E-mail jokes( Page: 1 of 4 )
An Illinois man left the cold streets of Chicago for a vacation in Florida. His wife was on a business trip and was planning to meet him there the next day. When he reached his hotel, he decided to send his wife a quick e-mail.
Unable to find the scrap of paper on which he had written her e-mail address, he did his best to type it in from memory. Unfortunately, he missed one letter, and his note was directed instead to an elderly preacher's wife whose husband had passed away only the day before. When the grieving widow checked her e-mail, she took one look at the monitor, let out a piercing scream, and fell to the floor dead.

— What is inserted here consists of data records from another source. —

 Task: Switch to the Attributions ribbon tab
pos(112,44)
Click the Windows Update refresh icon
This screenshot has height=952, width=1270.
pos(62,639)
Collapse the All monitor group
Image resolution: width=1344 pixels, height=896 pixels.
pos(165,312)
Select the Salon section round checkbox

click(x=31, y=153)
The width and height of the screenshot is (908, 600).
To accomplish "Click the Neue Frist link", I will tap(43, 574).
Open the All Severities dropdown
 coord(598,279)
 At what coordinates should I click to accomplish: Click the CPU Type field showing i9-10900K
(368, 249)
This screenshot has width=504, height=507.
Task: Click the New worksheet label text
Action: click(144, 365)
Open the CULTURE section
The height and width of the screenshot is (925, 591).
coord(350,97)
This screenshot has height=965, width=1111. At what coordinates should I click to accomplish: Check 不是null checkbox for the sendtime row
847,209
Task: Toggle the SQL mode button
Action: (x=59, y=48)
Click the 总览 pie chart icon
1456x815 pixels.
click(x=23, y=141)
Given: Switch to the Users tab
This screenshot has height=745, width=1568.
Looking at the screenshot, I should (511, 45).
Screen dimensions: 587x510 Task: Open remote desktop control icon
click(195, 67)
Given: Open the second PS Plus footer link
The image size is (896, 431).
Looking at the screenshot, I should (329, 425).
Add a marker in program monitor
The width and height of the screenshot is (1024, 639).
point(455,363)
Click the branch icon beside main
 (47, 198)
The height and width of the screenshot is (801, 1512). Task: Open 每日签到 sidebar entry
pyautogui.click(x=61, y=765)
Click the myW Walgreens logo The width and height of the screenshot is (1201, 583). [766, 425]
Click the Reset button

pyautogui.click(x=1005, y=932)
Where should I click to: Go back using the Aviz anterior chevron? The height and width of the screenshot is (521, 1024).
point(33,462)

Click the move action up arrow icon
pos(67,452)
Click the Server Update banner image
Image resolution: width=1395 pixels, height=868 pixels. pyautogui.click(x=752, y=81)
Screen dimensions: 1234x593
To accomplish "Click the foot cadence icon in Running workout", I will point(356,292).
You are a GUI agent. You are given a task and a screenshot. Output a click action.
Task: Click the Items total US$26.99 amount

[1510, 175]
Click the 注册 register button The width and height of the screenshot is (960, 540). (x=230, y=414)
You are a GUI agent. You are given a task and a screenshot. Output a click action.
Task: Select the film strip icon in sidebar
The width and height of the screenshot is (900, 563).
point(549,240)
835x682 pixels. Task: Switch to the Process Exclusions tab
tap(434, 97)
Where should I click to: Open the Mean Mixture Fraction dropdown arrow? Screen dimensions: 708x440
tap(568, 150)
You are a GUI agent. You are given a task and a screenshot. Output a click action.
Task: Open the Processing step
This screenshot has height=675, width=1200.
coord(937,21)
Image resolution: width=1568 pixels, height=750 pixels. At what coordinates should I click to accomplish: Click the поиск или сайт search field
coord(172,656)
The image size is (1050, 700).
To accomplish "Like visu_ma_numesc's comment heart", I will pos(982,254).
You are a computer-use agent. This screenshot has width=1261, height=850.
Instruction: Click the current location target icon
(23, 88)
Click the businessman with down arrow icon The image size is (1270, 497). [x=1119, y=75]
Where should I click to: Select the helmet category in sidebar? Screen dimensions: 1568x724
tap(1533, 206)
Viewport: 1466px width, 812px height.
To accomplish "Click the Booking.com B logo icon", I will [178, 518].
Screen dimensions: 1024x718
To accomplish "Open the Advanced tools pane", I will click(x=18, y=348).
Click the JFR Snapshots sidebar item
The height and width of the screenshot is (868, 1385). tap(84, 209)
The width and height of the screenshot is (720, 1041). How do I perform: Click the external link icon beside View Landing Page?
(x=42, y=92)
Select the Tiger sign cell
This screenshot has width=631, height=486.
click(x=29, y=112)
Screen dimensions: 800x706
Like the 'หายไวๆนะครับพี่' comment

At the sound, her family rushed into the room and saw this note on the screen:
Just got checked in. Everything prepared for your arrival tomorrow.
Your Loving Husband.
Why dont vikings send e-mails? They prefer to use Norse code.
Why dont you stamp e-mails? Because your foot would go right through the computer screen!
Pupil: Sir, would you mind e-mailing my exam results to my parents? Teacher: But your parents dont have a comuter.Pupil: Exactly!
Do you send e-mails on your home computer? Whats the point? I can just bring my home along with me and have a chat.
How come you never write e-mails? Id rather send a note!
How do athletes send e-mails? On the Inter-sweat.
How do comedians send messages? By tee-hee mail.
How do dolphins send messages? By sea-mail.
How do footballers send messages? By referee-mail.